Both the required integrals are elementary, then a power series expansion of \( F_{T^++T^-}(\Delta t) \) about \( \Delta t=0\) and you are done.

That is; the key idea here is that the density of the sum of two independant random variables is the convolution of their individual densities.

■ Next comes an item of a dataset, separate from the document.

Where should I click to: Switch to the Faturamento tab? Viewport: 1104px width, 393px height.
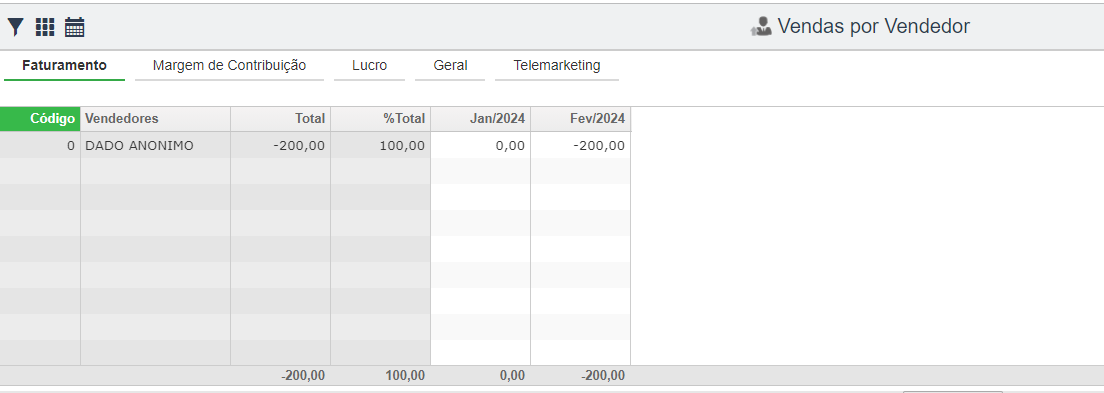pyautogui.click(x=64, y=66)
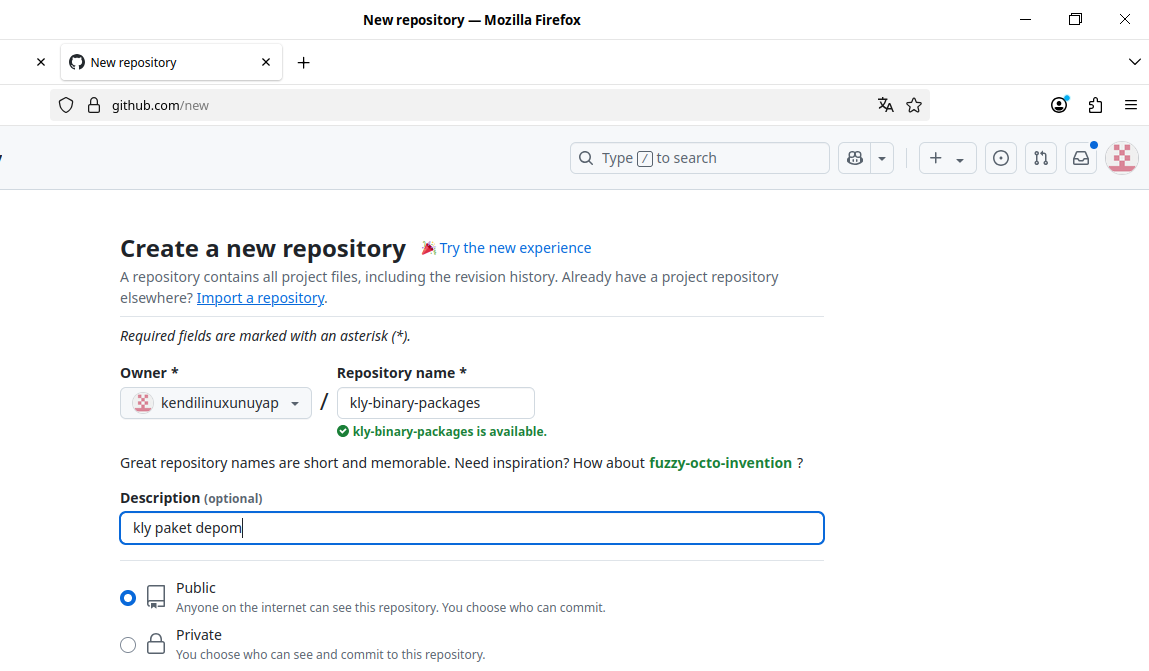1149x671 pixels.
Task: List all tabs with chevron button
Action: click(1134, 62)
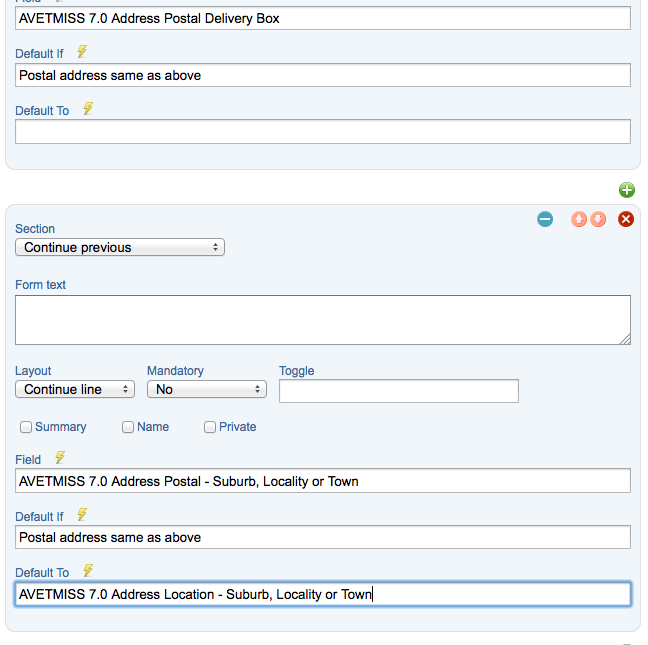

Now if you want that the probability that there is no further transition in the interval it does become a bit more complicated .. but an application of Bayes' theorem should do it.

CB

Thank you. Sounds cool, then you're actually using more advanced stuff. I did it in a more elementary way...I think I solved it correctly. I worked it out in Latex:

So we want to calculate the probability that we have transitions $C\to O \to C$ within the time-interval $[0,\Delta t]$. Here we denote by $T^+$ the time between transition $C\to O$, and $T^-$ the time between transition $O\to C$, where $T^+\sim \exp(\lambda _+)$ and $T^-\sim \exp(\lambda_-)$ . Denote by $p^+(x)$ and $p^-(x)$ the corresponding density functions. Observe that we want to intgrate over all possible $0<s_1<s_2\leq \Delta t$ such that $T^+\leq s_1$, $T^-\leq s_2-s_1$, and $T^+>\Delta t-s_1-s_2$ since we don't want to flip back $C\to O$ after $C\to O\to C$ within the time-interval $[0,\Delta t]$. This leads to the following integral $$ \int_0^{\Delta t}p_+(s_1)\left(\int_{s_1}^{\Delta t}p_-(s_2)\left(\int _{\Delta t-s_1-s_2}^{\infty}p_+(x)dx\right)ds_2\right)ds_1$$
Calculating the integral gives us $$\left(\frac{\lambda_-}{\lambda_+-\lambda_-}\right)\left( \left(\frac{1}{\lambda_+}\right)\left(e^{(\lambda_+-\lambda_-)\Delta t}-e^{-\lambda_-\Delta t}\right)+\left(\frac{1}{2\lambda_+-\lambda_-}\right)\left(e^{-\lambda_+\Delta t}-e^{(\lambda_+-\lambda_-)\Delta t}\right)\right)$$Using the taylor expansion of $e^x$, we show that the above expression equals $O(\Delta t^2)$. That is, we show that in its Taylor expansion, the coefficients of $\Delta t^0$ and $\Delta t$ are zero, and the coefficient of $\Delta t^2$ is unequal to zero. We can forget the factor $\frac{\lambda_-}{\lambda_+-\lambda_-}$. The case $\Delta t^0$ is obvious. We check that the coefficient of $\Delta t $ equals zero. Namely, observe that $$\left(\frac{1}{\lambda_+}\right)\left(\left(\lambda_+-\lambda_-\right)\Delta t+\lambda_-\Delta t\right)+ \left(\frac{1}{2\lambda_+-\lambda_-}\right)\left(-\lambda_+\Delta t+(\lambda_+-\lambda_-)\Delta t\right) = \Delta t-\Delta t =0$$
After another straightforward verification, we find that the coefficient of $\Delta t^2$ equals $\frac{\lambda-}{2}\neq 0$. Therefore, for small intervals $[0,\Delta t]$ the probability of the event $[C\to O\to C]$ is $O(\Delta t^2)$.